Earth, Sir Richard Bishop, James Blackshaw

Thursday, February 26

Ready for your guitar-induced hypnosis? The U.K.-based James Blackshaw uses a 12-string Guild to create acoustic music that billows like sheets in the wind. Inspired by the ‘60s acoustic revolutionaries from the Takoma label (John Fahey, Robbie Basho), Blackshaw’s music sounds like a fluttering of quickly plucked notes, but it’s also deceptively minimalist and mesmerizingly pretty. But where a Zen calm can be found in the midst of Blackshaw’s dazzling flourishes, Earth evoke Zen calm by playing almost nothing. Guitarist Dylan Carlson is proving himself to be a master of evoking Western desolation via his hollow-bodied electric.
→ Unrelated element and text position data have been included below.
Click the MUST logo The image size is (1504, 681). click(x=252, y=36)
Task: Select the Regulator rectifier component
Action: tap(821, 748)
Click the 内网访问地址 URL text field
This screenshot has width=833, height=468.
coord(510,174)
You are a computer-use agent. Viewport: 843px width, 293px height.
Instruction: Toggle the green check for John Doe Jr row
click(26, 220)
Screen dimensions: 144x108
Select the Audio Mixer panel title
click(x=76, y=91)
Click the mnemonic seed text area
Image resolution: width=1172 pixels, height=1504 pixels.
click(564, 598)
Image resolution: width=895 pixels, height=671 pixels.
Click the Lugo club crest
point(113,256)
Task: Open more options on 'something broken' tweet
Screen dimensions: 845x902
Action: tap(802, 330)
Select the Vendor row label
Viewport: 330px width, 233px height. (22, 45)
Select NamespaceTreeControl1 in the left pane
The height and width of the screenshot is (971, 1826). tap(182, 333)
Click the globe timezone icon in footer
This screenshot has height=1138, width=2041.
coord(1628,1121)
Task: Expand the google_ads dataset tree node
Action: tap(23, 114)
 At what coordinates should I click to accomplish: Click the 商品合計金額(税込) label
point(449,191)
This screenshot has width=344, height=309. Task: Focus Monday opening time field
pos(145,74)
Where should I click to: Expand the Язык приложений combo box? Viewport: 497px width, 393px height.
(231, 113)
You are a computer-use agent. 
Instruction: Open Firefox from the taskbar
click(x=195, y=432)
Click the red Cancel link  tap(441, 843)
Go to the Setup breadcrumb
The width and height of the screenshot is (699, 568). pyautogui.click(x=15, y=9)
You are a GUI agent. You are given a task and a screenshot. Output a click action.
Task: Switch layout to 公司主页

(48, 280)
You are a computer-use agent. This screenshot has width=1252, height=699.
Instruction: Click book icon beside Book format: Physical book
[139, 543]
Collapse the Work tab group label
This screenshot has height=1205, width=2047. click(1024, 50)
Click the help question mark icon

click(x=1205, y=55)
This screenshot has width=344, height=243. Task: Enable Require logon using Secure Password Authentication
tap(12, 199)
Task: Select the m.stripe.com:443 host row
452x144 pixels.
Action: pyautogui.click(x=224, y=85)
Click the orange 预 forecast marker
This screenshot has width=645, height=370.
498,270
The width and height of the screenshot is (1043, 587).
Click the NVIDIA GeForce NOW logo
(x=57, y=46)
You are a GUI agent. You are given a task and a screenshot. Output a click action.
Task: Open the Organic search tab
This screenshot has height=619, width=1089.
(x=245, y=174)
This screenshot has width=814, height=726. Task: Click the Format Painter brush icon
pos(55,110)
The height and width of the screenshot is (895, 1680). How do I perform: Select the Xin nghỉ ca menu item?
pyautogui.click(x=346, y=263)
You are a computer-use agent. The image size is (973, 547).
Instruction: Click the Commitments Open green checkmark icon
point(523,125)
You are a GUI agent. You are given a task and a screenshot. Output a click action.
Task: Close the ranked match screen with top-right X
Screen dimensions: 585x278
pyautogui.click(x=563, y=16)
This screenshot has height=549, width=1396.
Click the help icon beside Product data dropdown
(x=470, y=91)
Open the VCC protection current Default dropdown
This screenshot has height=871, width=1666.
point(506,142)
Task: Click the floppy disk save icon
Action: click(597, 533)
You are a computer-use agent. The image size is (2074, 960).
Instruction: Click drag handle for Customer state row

Like a gloomier Bill Frisell, Carlson plays solitary notes that seem to lift themselves up like ghosts from his fretboard and dissipate into thin air. Rounding out the bill is former Sun City Girl Sir Richard Bishop, who, since about the turn of this century, has been proving himself a master of acoustic idioms. By spending 30 minutes hunched over his instrument, Bishop can take audiences damn near anywhere he pleases–listening to him is like embarking on a kaleidoscopic globe-trot through his multiple styles, languages, and obsessions.